Queste indagini sono l’oggetto della contabilità ambientale, uno speciale capitolo delle discipline economiche e ambientali. Si tratta di integrare le statistiche monetarie, che riportano le quantità di denaro prodotto o richiesto dall’agricoltura, dall’industria, dai commerci, dai trasporti, dalle famiglie, con statistiche sulle rispettive emissioni ambientali. L’Istituto Nazionale di Statistica italiano (Istat) in questi ultimi anni ha pubblicato delle utili tavole (se ne è parlato anche in questo giornale) nelle quali sono indicate, a livello nazionale e regionale, le quantità, in tonnellate o migliaia o milioni di tonnellate, di acidi, polveri, gas, metalli tossici, eccetera, immesse nell’atmosfera, dalle varie attività “economiche”.
Tali dati sarebbero in grado di indicare ai governanti, ma anche alle imprese, se è più utile filtrare i fumi di una acciaieria o quelli di un cementificio, o se è bene obbligare per legge l’uso di carburanti meno inquinanti, o se è meglio bruciare carbone o gas naturale nelle centrali, o se è meglio eliminare i rifiuti con discariche o inceneritori. Nelle tavole ricordate la quantità di agenti inquinanti è indicata al fianco della quantità di denaro associata a ciascun settore e, ancora più importante, a quante giornate di lavoro sono associate a ciascuna attività inquinante.
Proprio nelle scorse settimane l’Istat ha fornito ulteriori informazioni pubblicando il n. 2 del 2010 degli “Annali di Statistica”, un grosso volume di 462 pagine (consultabile anche in Internet), che spiega come ampliare le statistiche ambientali sotto forma di tabelle dette PIOT (Physical Input-Output Tables). In tali tabelle è indicata, oltre alla quantità dei rifiuti generati da ciascun settore economico, anche il peso dei gas atmosferici e dell’acqua, dei minerali e dei prodotti vegetali e animali estratti dalla natura, che “circolano” attraverso i vari settori economici: dalla natura, alla produzione, al consumo, ai rifiuti che ritornano alla natura nell’aria, nelle acque, nelle discariche.

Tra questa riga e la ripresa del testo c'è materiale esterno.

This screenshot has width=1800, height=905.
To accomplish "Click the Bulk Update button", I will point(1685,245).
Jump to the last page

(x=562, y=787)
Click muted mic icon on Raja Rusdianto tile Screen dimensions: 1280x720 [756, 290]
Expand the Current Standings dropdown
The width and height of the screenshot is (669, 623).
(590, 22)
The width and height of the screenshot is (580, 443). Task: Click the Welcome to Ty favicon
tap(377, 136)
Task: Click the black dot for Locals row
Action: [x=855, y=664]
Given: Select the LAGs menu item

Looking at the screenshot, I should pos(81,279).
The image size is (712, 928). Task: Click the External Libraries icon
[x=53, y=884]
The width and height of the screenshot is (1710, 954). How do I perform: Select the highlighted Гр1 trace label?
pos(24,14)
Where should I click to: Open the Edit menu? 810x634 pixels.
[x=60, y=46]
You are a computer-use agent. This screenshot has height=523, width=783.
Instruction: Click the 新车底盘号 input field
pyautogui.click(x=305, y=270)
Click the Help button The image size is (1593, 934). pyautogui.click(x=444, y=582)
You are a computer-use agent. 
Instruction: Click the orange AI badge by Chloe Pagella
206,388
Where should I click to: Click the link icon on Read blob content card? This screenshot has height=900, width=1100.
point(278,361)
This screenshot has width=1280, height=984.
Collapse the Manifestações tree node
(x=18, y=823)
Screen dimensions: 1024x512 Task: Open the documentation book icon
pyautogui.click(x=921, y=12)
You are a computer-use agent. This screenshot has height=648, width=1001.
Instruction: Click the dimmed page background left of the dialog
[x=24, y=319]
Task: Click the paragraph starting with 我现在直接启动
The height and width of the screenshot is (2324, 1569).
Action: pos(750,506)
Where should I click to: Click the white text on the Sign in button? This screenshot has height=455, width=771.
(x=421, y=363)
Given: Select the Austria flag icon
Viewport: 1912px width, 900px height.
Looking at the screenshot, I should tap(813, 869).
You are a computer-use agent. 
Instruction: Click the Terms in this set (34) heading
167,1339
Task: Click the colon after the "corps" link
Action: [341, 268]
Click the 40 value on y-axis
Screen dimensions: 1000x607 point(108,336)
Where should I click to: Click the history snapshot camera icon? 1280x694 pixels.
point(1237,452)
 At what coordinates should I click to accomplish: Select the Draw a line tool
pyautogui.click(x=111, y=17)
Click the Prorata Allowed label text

Le tabelle PIOT indicano quanta materia, in innumerevoli forme, per centinaia di milioni di tonnellate di merci e di rifiuti, accompagna ciascuno degli innumerevoli scambi di denaro che hanno luogo ogni anno nell’economia italiana. Poiché tutta la materia che entra nei cicli economici non può sparire e da qualche parte si deve ritrovare, tali tabelle, fra l’altro, consentirebbero di svelare tutte le attività ambientali clandestine o fraudolente.
Per avere delle tabelle PIOT continuamente aggiornate c’è ancora molto da lavoro da svolgere nella pubblica amministrazione e nelle Università e fa piacere vedere citate dall’Istat le ricerche degli studiosi di Merceologia dell’Università di Bari, impegnati da molti anni in queste indagini. C’è da sperare che il nuovo volume dell’Istat finisca sul tavolo di ministri, presidenti di regione, sindaci e assessori: dovrebbe essere un successo editoriale ! Speriamo anche che lo leggano.